Amenaza de retorno a una nueva versión de la Horda, en la que cada uno tiene la aspiración de poder colocarse en el lugar del que detenta el poder –lugar de protopadre- en un cultivo mortífero del narcisismo.


[1] Pensemos cómo se imaginariza la catástrofe, aun la natural, en el folklore o la mitología: es deseo de los dioses o los espíritus malignos, y destino para el sujeto.

[2] Deseo de muerte del Otro, que pesa sobre el sujeto; y deseo de muerte del Otro, por el sujeto, en identificación mortífera.

[3] “La seducción”. Edit. Amorrortu.

[4] Recuérdese la TV en la guerra del Golfo: guerra sin sangre, reducida a un jueguito electrónico, donde la técnica es lo importante: puntería precisa. ¿Asepsia? O cinismo denegador y fascinación, promovida a gran escala; toda información pasa por esas imágenes con ilusión de participación en ese gran festival de triunfo de la técnica, nuevo fetiche, que oculta el negocio del petróleo y su precio en vidas humanas.

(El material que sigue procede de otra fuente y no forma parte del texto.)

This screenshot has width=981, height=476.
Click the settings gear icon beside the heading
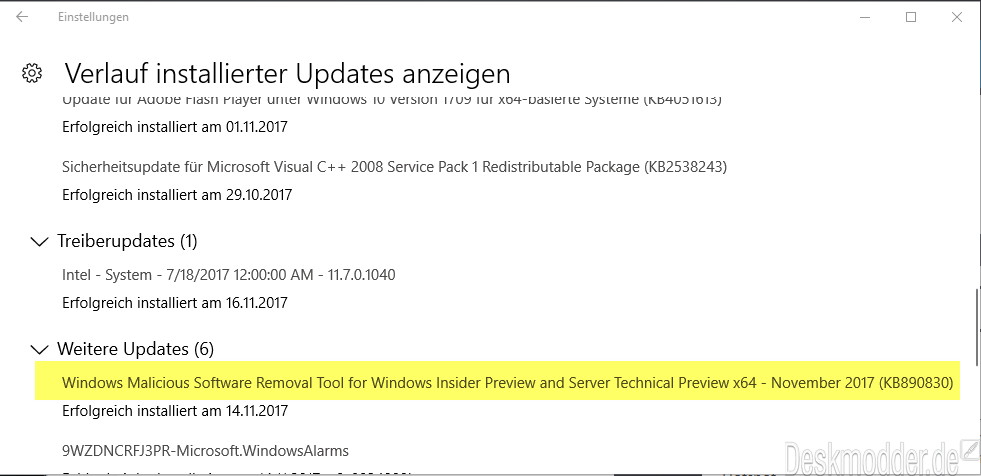pos(32,73)
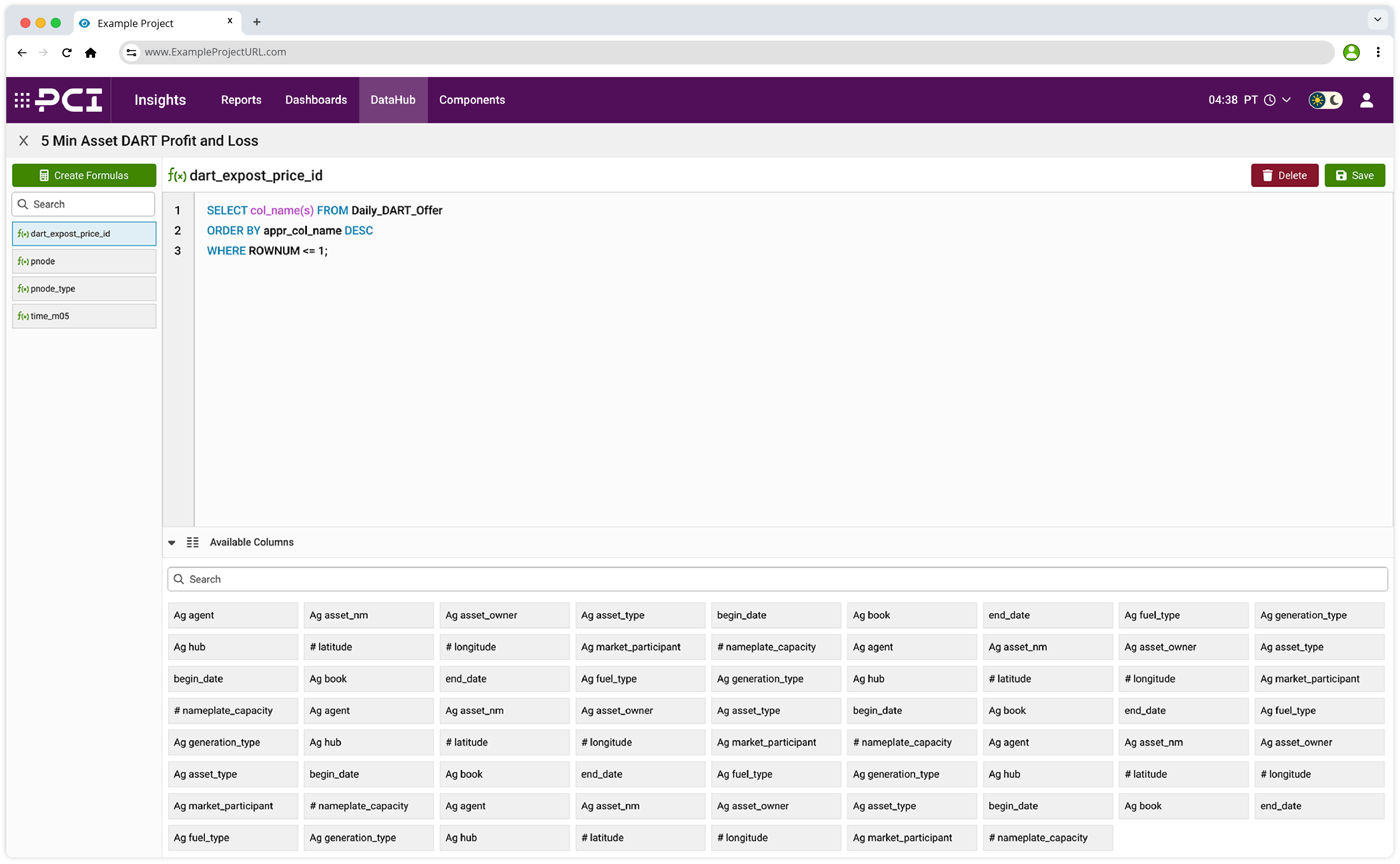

[5] Más allá de la eficacia y de la necesidad de que la población contribuya a defenderse de los flagelos, al pasar por alto causas profundas, se censura la verdad –que es política- al decirla a medias, y se refuerza la culpabilización, como medio para la dominación.
Se medicaliza el tema, o bien se responsabiliza a la víctima: “No tenga miedo, tenga cuidado”.  El problema sanitario, en su recorte técnico, sirve de encubrimiento si no analizamos sus causas. Ver mis “Notas para un análisis de la Institución de la Salud”. IV Jornadas de Atención Primaria, publicado en Espacio Institucional 1. Editorial Lugar.

[6] Lévy – Strauss señala que las sociedades son antropofágicas o antropoémicas.

[7] S. Freud. “El porvenir de una ilusión”. Edit. Amorrortu, XXI.

[8] Presidente Menem en su campaña electoral.

[9] S. Freud, op. Cit.

[10] Véase la historia de la Asociación Psicoanalítica de Berlín.


[11] Recuérdese la historia de Layo: desterrado de su reino traba amistad con Pélope. Traiciona esta amistad al raptar al hijo de Pélope –bello efebo- para seducirlo. Layo recupera su reino, pero Apolo, rey de la Verdad, transmite el oráculo acerca de su destino: éste –ser muerto por su hijo- será el castigo de su perversión. Creyendo poder torcer su destino y desmentir la Verdad ordena a Yocasta entregar a Edipo a un servidor para que sea muerto. Y luego sigue la historia de Edipo.